= Mnemonic major system =

Mnemonic technique for memorizing long strings of numbers

The mnemonic major system (also called the phonetic number system, phonetic mnemonic system, or Hérigone's mnemonic system) is a mnemonic technique used to help in memorizing numbers.

The system works by converting numbers into consonants, then into words by adding vowels. The system works on the principle that images can be remembered more easily than numbers.

One notable explanation of this system was given in Martin Gardner's book The First Scientific American Book of Mathematical Puzzles and Diversions (just Mathematical Puzzles and Diversions in the UK edition), which has since been republished in The New Martin Gardner Mathematical Library as Hexaflexagons, Probability Paradoxes, and the Tower of Hanoi. In this, Gardner traces the history of the system back to similar systems of Pierre Hérigone and Richard Grey with uses by Lewis Carroll and Gottfried Wilhelm Leibniz.

==The system==
Each numeral is associated with one or more consonants. The link is to the sound, not the letter. (For example, the letters C in "call", "cell", and "cello" each have different values in the system: 7, 0, and 6, respectively.) Vowels, semivowels and the consonant /h/ are ignored.
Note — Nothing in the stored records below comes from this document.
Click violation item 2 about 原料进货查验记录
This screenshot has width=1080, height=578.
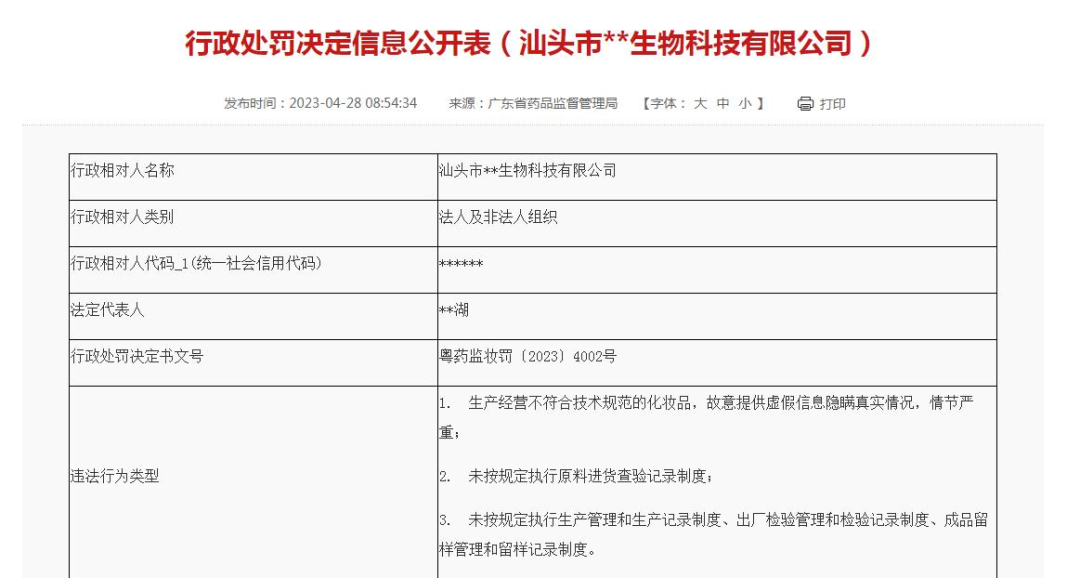pos(592,476)
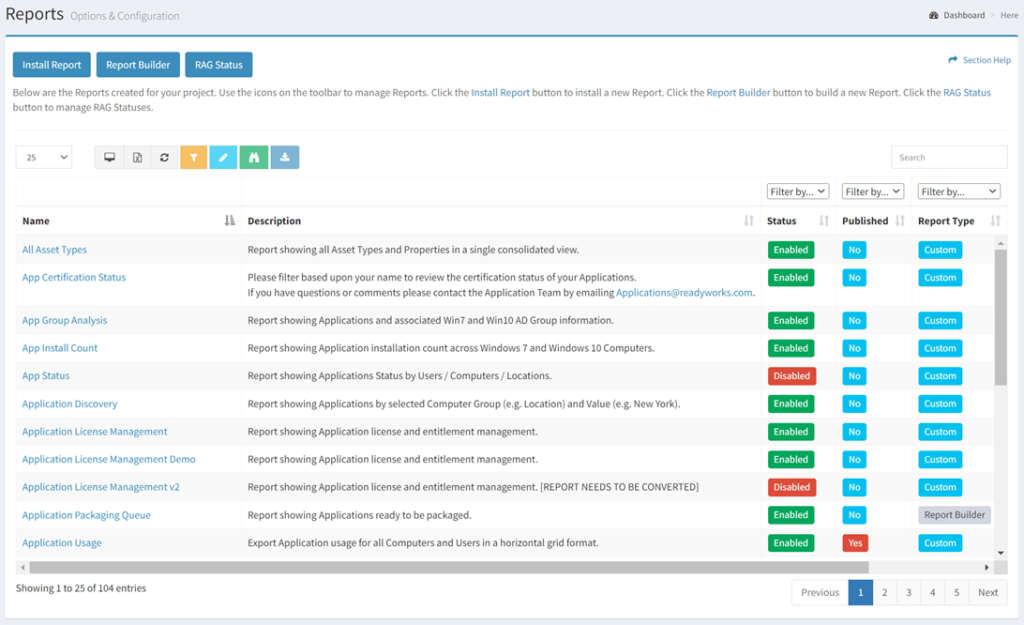Click inside the Search input field
The image size is (1024, 625).
point(948,157)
These can be used as "fillers" to make sensible words from the resulting consonant sequences. A standard mapping is:

| Numeral | Sounds (IPA) | Commonly associated letters | Mnemonic and remarks |
|---|---|---|---|
| 0 | /s/, /z/ | s, soft c, z | Zero begins with z (and /z/). Upper case S and Z, as well as lower case s and z, have zero vertical strokes each, as with the numeral 0. The alveolar fricatives /s/ and /z/ form a voiceless and voiced pair. |
| 1 | /t/, /d/, /θ/, /ð/ | t, d, th (as in thing and this) | Upper case T and D, as well as lower case t and d have one vertical stroke each, as with the numeral 1. The alveolar stops /t/ and /d/ form a voiceless and voiced pair, as do the similar-sounding dental fricatives /θ/ and /ð/, though some variant systems may omit the latter pair. |
| 2 | /n/ | n | Upper case N and lower case n each have two vertical strokes and two points on the baseline. |
| 3 | /m/ | m | Lower case m has three vertical strokes. Both upper case M and lower case m each have three points on the baseline and look like the numeral 3 on its side. |
| 4 | /r/ | r | Four ends with r (and /r/ in rhotic accents). |
| 5 | /l/ | l | L is the Roman numeral for 50. Among the five digits of one's left hand, the thumb and index fingers also form an L. |
| 6 | /tʃ/, /dʒ/, /ʒ/, /ʃ/ | ch (as in cheese), j, soft g, sh | Upper case G looks like the numeral 6 and lower case g looks like the numeral 6 rotated 180°. Lower case script j tends to have a lower loop, like the numeral 6. In some serif fonts, upper case CH, SH and ZH each have six serifs. CHurch has six letters. The postalveolar affricates /tʃ/ and /dʒ/ form a voiceless and voiced pair, as do the similar-sounding postalveolar fricatives /ʃ/ and /ʒ/. |
| 7 | /k/, /ɡ/ | k, hard c, q, hard g, ch (as in loch), | Both upper case K and lower case k look like two small 7s on their sides. In some fonts, the lower-right part of the upper case G looks like a 7. G is also the 7th letter of the alphabet. The velar stops /k/ and /ɡ/ form a voiceless and voiced pair. |
| 8 | /f/, /v/ | f, ph (as in phone), v | Lower case script f, which tends to have an upper and lower loop, looks like a figure-8. The labiodental fricatives /f/ and /v/ form a voiceless and voiced pair. |
| 9 | /p/, /b/ | p, b | Upper case P and lower case p look like the numeral 9 flipped horizontally. Lower case b looks like the numeral 9 turned 180°. The labial stops /p/ and /b/ form a voiceless and voiced pair. |
| Unassigned | /h/, /j/, /w/, /x/, vowel sounds | h, y, w, a, e, i, o, u, silent letters, ch (as in chutzpah), j (in Hallelujah and jalapeno), ll (in tortilla) | Vowel sounds, semivowels (/j/ and /w/) and /h/ do not correspond to any number. They can appear anywhere in a word without changing its number value. |
| (2, 27 or 7) | /ŋ/ | ng, n before k, hard c, q, hard g or x | Variant systems differ about whether /ŋ/ should encode 2 and classified together with /n/, 7 and classified together with /k/ and /ɡ/ or even 27 (e.g. ring could be 42, 47 or 427). When a /k/ and /ɡ/ is pronounced separately after the /ŋ/, variant systems that choose /ŋ/ to be 27 also disagree if an extra 7 should be written (e.g. finger could be 8274 or 82774, or if /ŋ/ is chosen to be 7, 8774). |

The groups of similar sounds and the rules for applying the mappings are almost always fixed, but other hooks and mappings can be used as long as the person using the system can remember them and apply them consistently.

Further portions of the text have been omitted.